Task goal
Among the entries below, please show each line that carries the word "size".
Source information START
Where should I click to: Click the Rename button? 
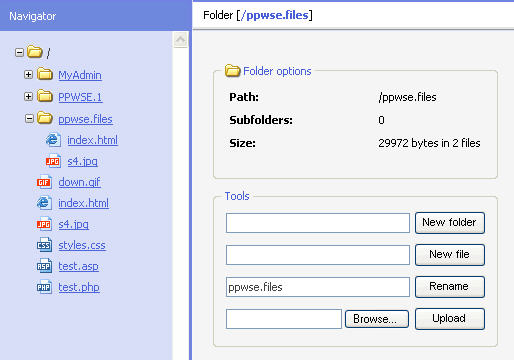pyautogui.click(x=450, y=287)
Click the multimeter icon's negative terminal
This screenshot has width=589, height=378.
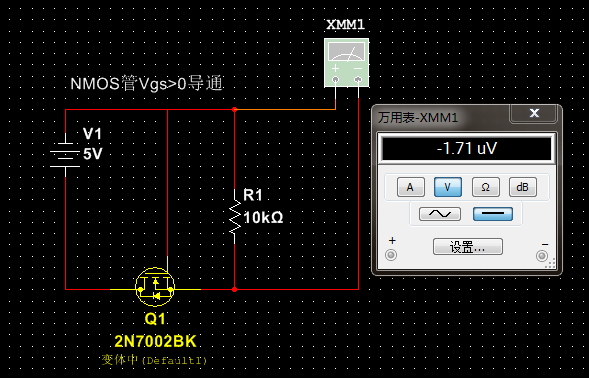[x=358, y=79]
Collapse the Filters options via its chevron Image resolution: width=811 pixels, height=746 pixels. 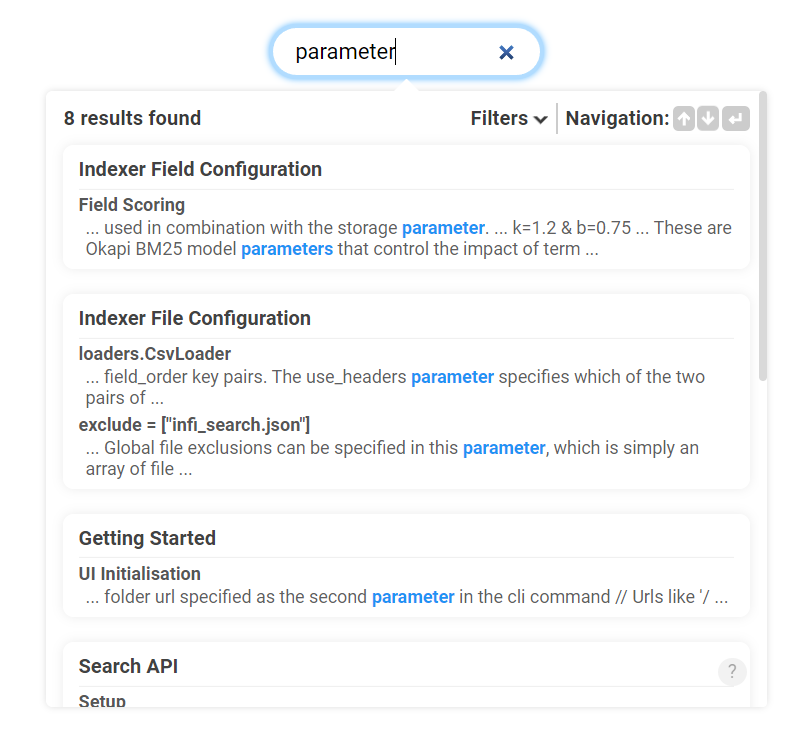pyautogui.click(x=541, y=118)
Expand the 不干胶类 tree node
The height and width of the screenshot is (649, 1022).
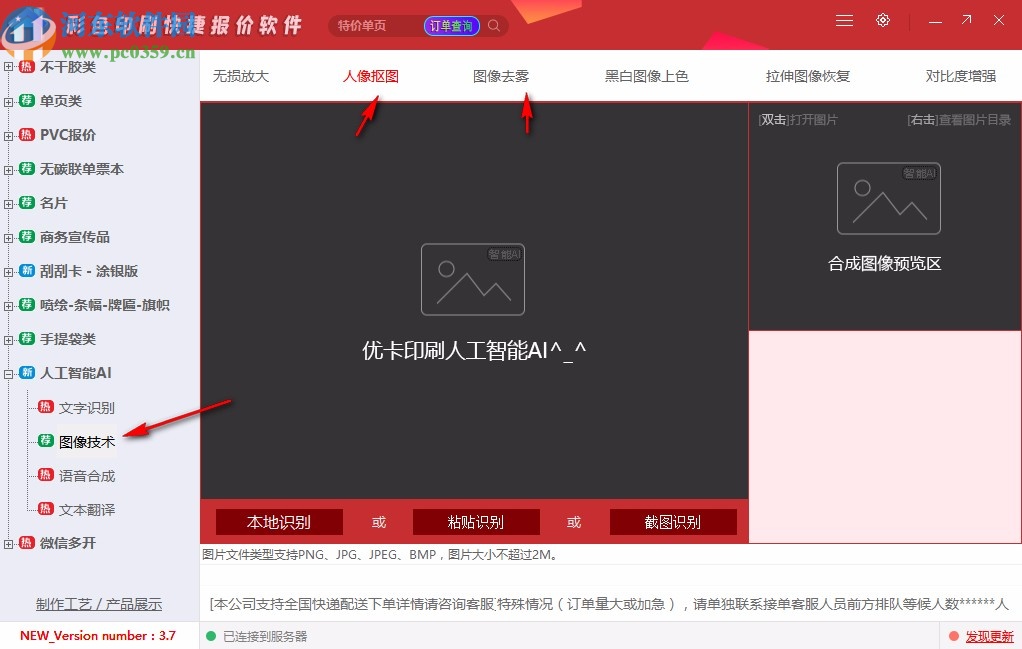coord(8,66)
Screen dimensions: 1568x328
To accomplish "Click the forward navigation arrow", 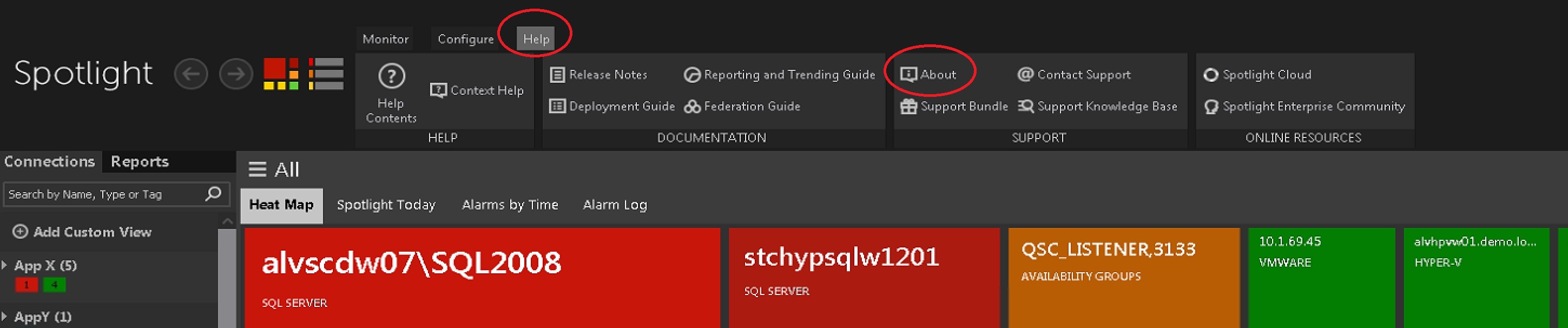I will click(236, 74).
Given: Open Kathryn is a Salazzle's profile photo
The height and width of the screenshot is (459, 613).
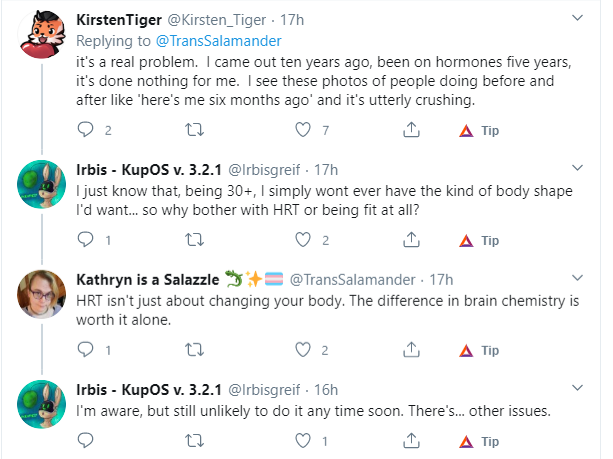Looking at the screenshot, I should [x=41, y=294].
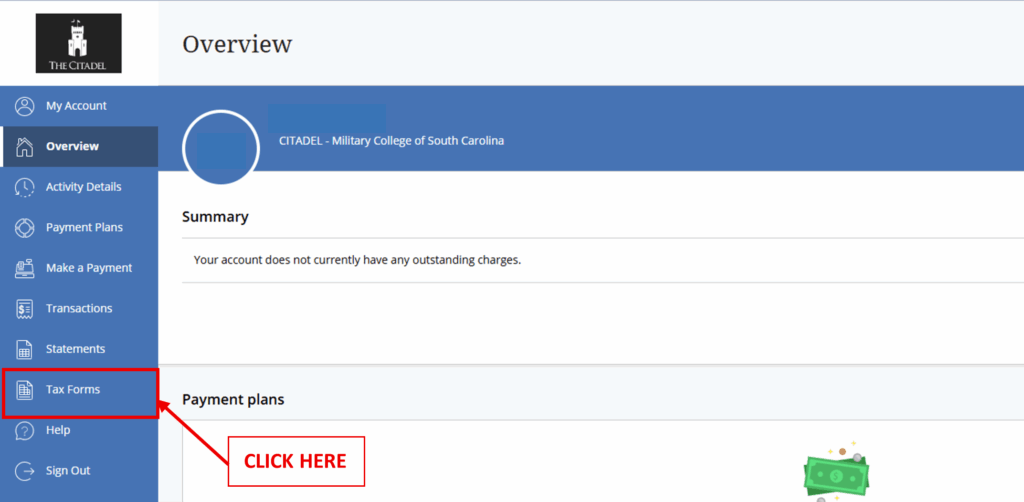Viewport: 1024px width, 502px height.
Task: Click The Citadel logo
Action: (x=78, y=43)
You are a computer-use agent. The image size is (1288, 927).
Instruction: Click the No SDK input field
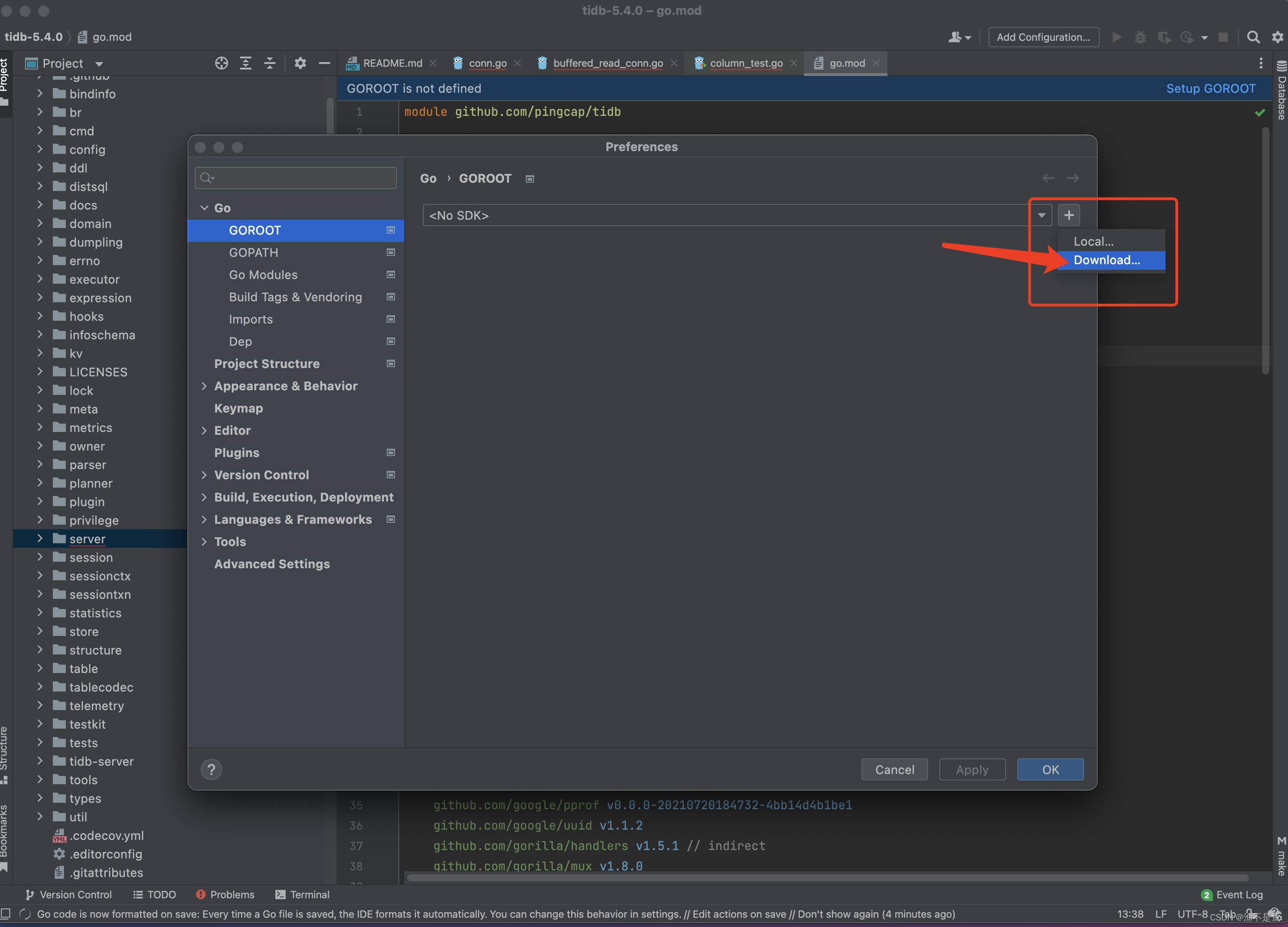(x=725, y=215)
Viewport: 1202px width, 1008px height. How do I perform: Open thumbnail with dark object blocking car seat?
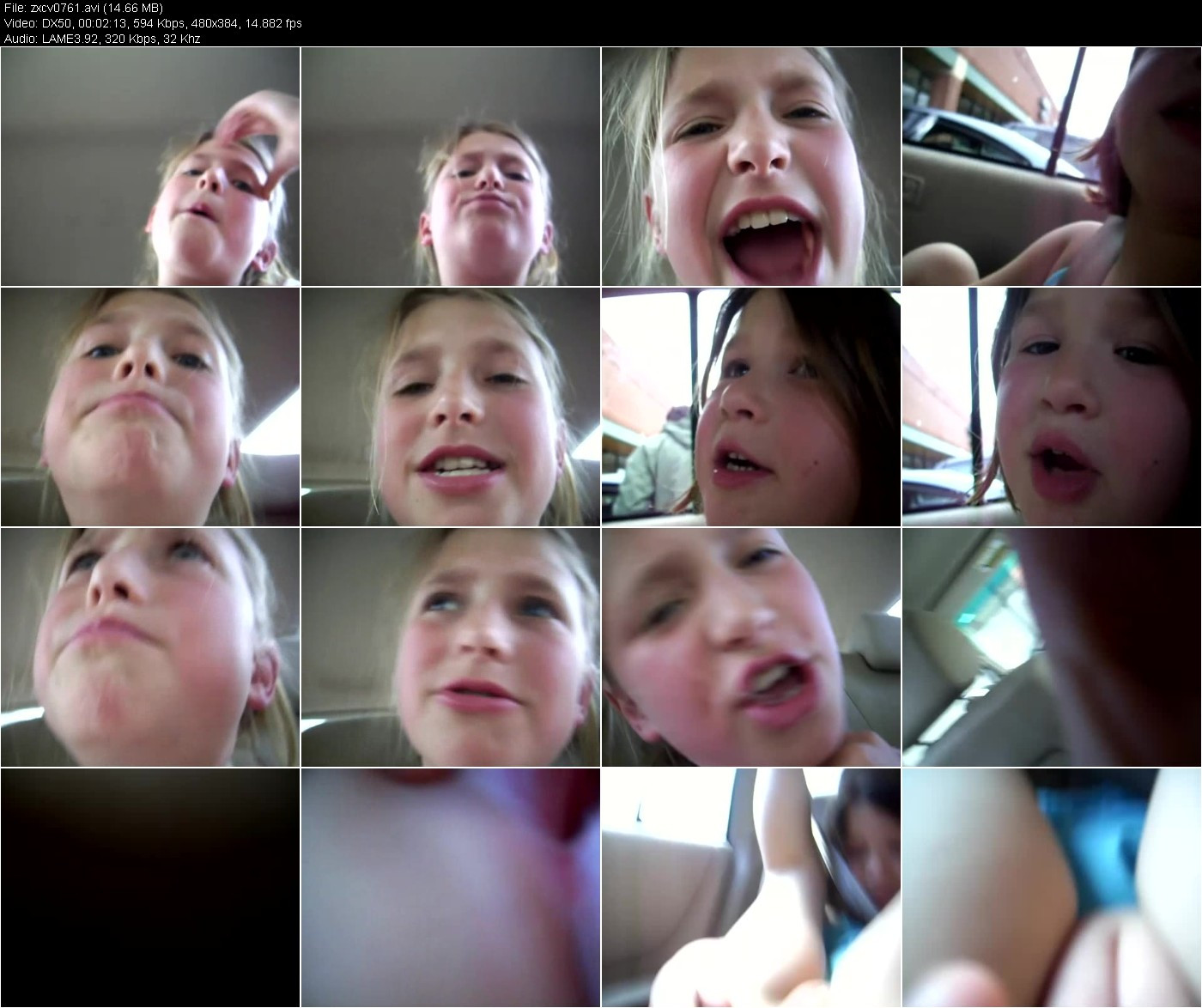1052,647
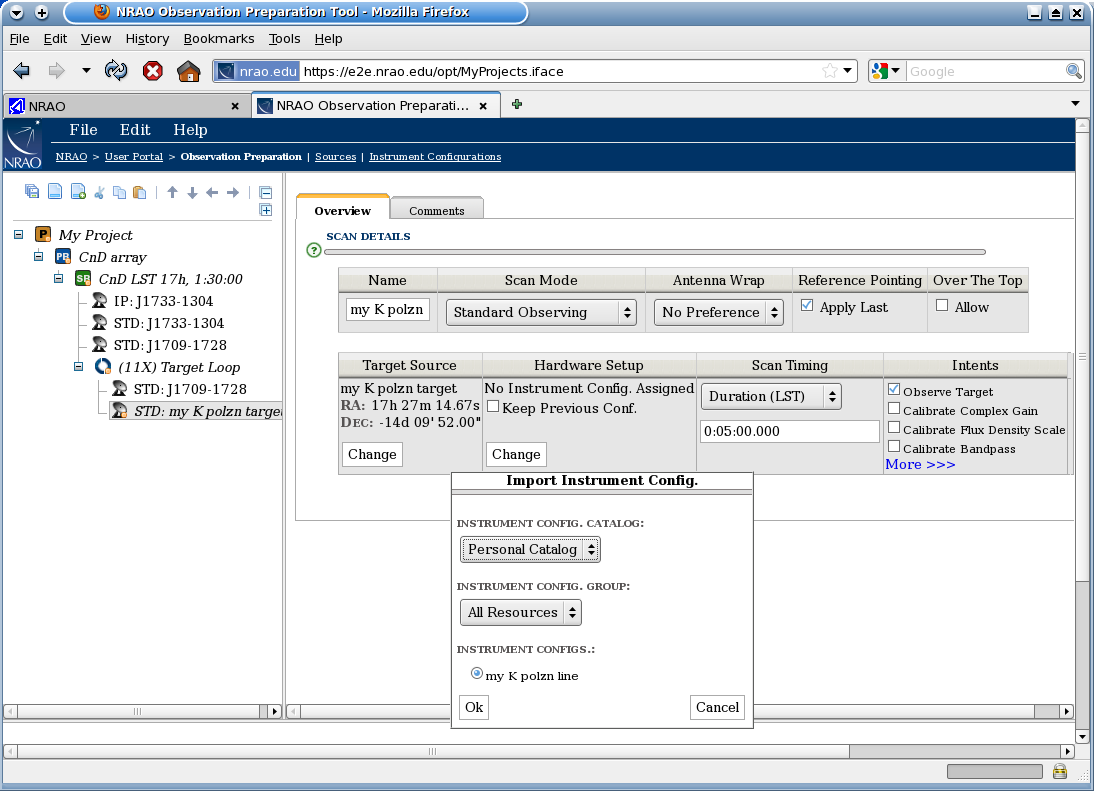Screen dimensions: 1094x791
Task: Switch to the Comments tab
Action: (x=435, y=210)
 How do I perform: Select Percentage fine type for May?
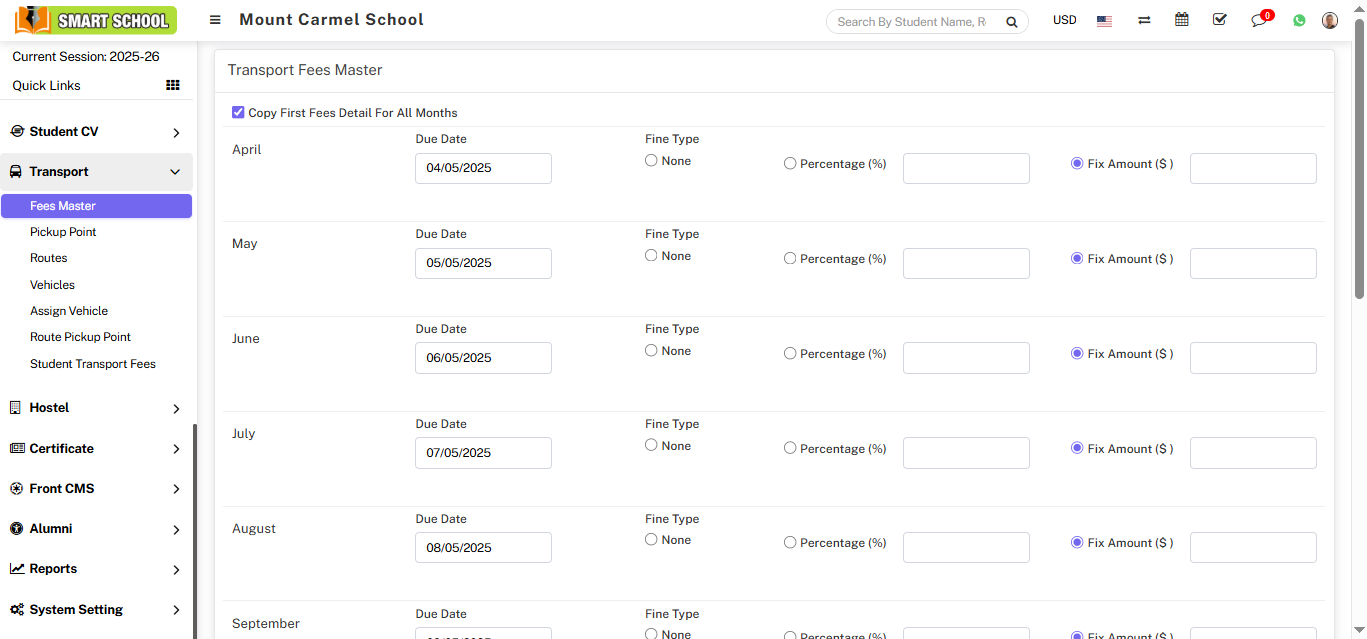790,259
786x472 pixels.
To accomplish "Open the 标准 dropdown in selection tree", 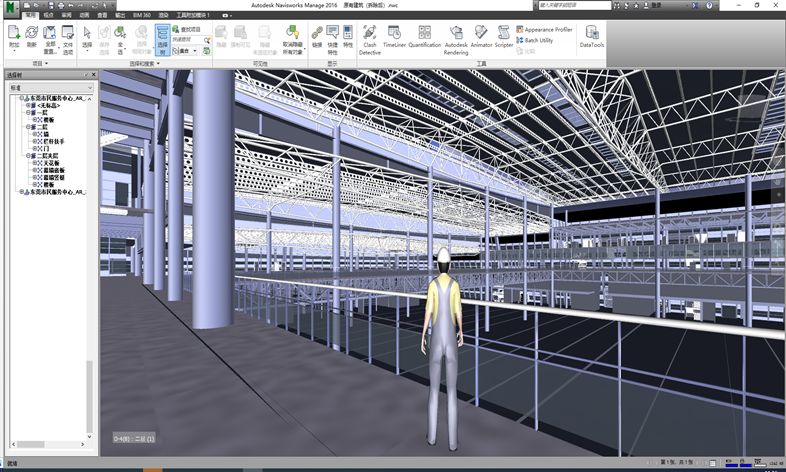I will 48,88.
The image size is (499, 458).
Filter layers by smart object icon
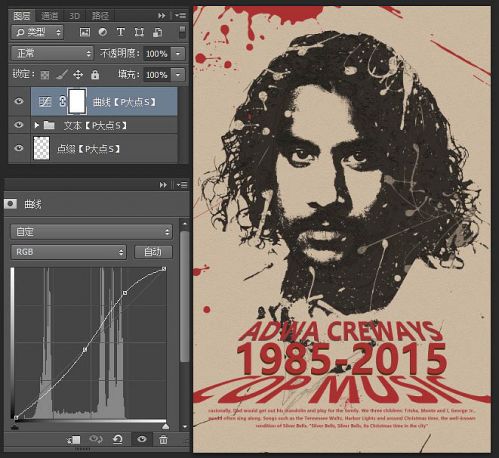(x=157, y=32)
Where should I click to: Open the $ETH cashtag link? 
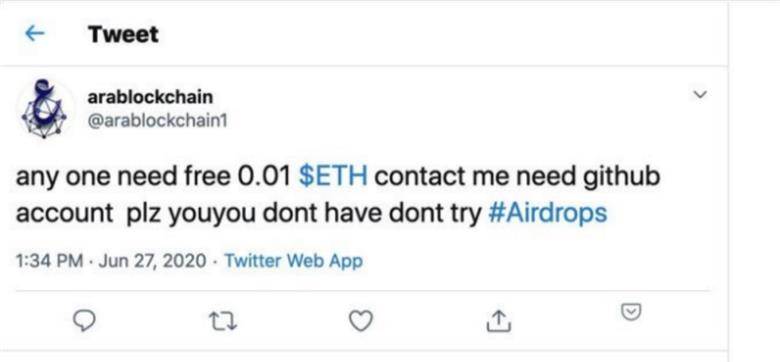(333, 176)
Source information END
Answer to the exercise
You are a computer-use agent. The image size is (1288, 927).
The image size is (499, 458).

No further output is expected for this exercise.